In August, a bakery company that employs 65 people announced that it will close in October. Caterpillar is building a plant that will 500 people – but in Texas, not Decatur.
Candidates are feeling the shift, driven by fed-up voters. U.S. Rep. Phil Hare, a Democrat who represents the sprawling district that takes in farmland, Mississippi River towns and small cities struggling to hold onto manufacturing jobs, had no opponent two years ago, when he won his second term. Now he faces an energetic challenger with support from the tea party movement.
Republican Bobby Schilling is focusing on economic worries with a series of "Bob's for Jobs" campaign events.
"This is going to be a pedal-to-the-metal race," said Hare. "This is a tough year for incumbents. I'm not naive."
Voters say they don't blame Obama personally and they understand even the president can't magically fix the economy. Yet they can't help being disappointed – feeling that Obama has been more concerned about bailing out huge companies and repairing America's image overseas than about saving their jobs.

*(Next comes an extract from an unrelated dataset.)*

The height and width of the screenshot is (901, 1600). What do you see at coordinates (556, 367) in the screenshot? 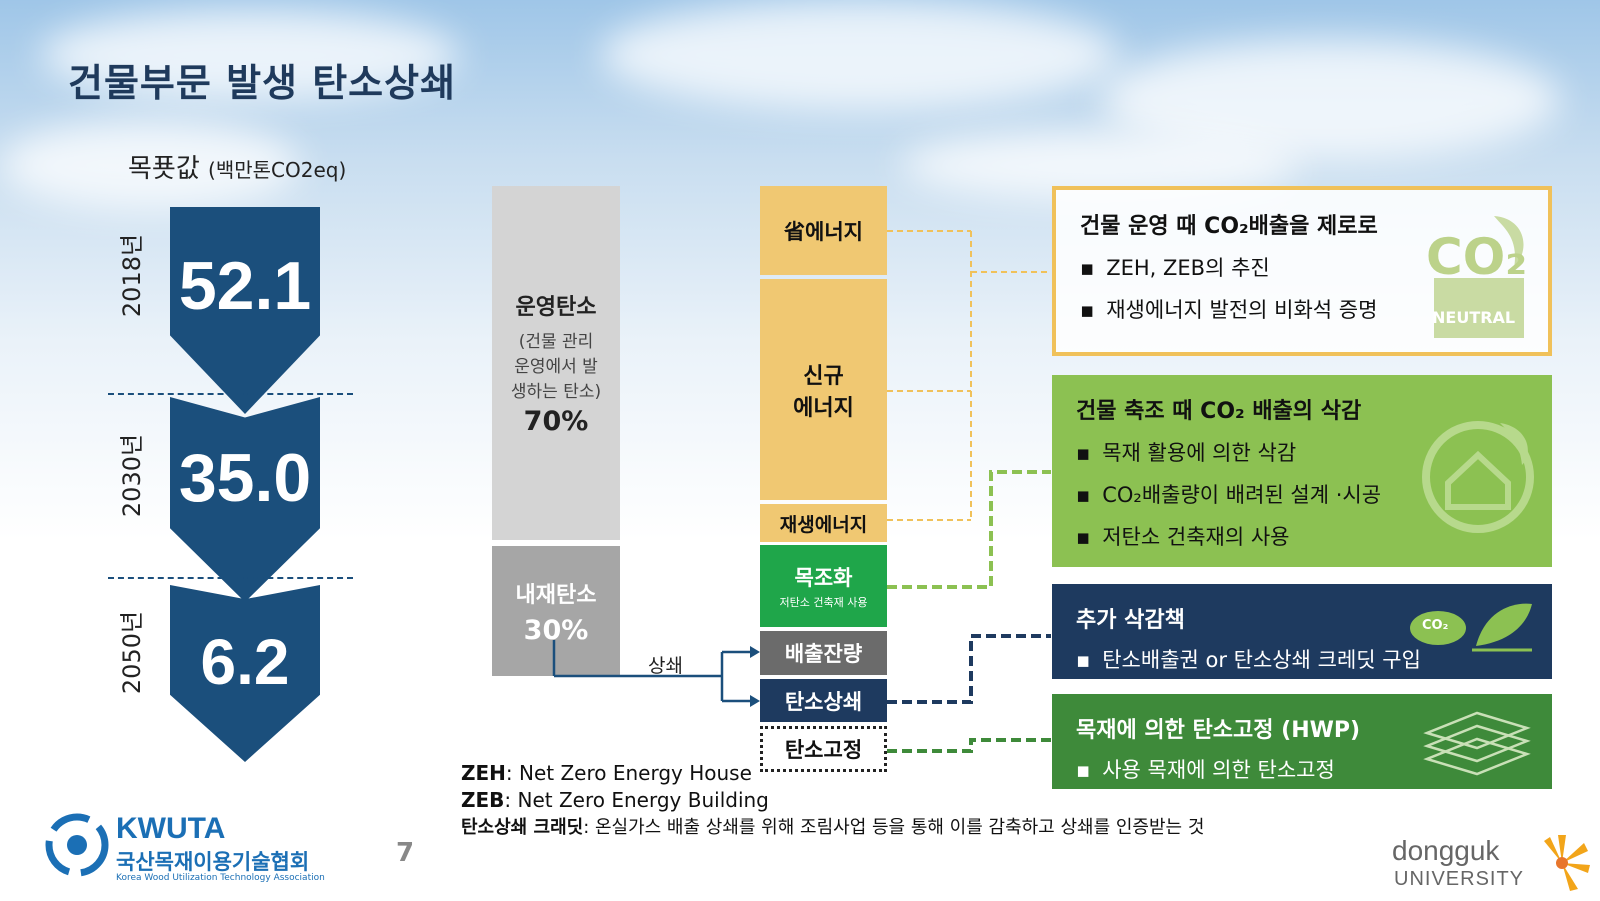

Even the signature accomplishment of Obama's first 18 months in office, a national health care overhaul, doesn't earn the president much credit with voters like Riggen. He fears the plan won't help people like him and will prove too costly for the country.
"I think that's going to be the biggest mistake," said Riggen, an Obama voter who was laid off in March from a metalworking job he'd held for 30 years.
Democrats hope voters will remember the stimulus programs that support job-creating projects around the country. That doesn't seem to be happening in Decatur, where people complain about government inaction despite $4.6 million worth of transportation projects, such as road and bridge improvements, or home repairs in declining neighborhoods.
"Obama is talking, talking, talking. No action," complained Les Vandela, a retired electrician. "I'm disappointed in him."
Nationally, white men voting in 2008 preferred Republican John McCain to Obama by a 16-point margin. By the summer of 2010, that had ballooned to a 25-point preference for Republican control of Congress over Democratic control, according to AP-GfK polling. White independents, who favored McCain over Obama by a slim 49-47, now have a 44-28 preference for Republican control of Congress.
Schilling, the Republican congressional candidate, said his campaign is getting support from Democrats who feel Washington is ignoring their needs.
He pointed to "cap-and-trade" legislation that he thinks would kill jobs by making it harder for Illinois companies like Caterpillar and Deere & Co. to compete. He said workers want to know why they're not getting the same kind of government aid that's flowing to banks and auto companies.
"People are mad. We're going to have a nice, strong turnout," Schilling said.
Hare rejects the idea that Republicans would provide more help to struggling families, noting that Schilling and the GOP opposed extensions of unemployment benefits and stimulus money that is creating jobs. He said Democrats have done a bad job of communicating with worried voters.
"We've got to talk to people about what we've done to make their lives better," Hare said.
Several struggling Decatur residents said Obama inherited a bad situation and is trying to fix it. "You can't blame it on the president after what he got left with," said Robert Taylor, who lost his factory job on a recent Friday the 13th.
Worries go beyond just jobs.
They resent illegal immigration. They worry about saddling their children with growing government debt. They feel powerless compared to expensive lobbyists and corrupt politicians.
But those concerns might seem a lot less grim if people had a good paycheck.
"There's a great sense of resentment," said William Faber, a Decatur attorney and Democratic precinct committeeman. "I would say our people need jobs more than anything else. Good jobs. Respectable jobs."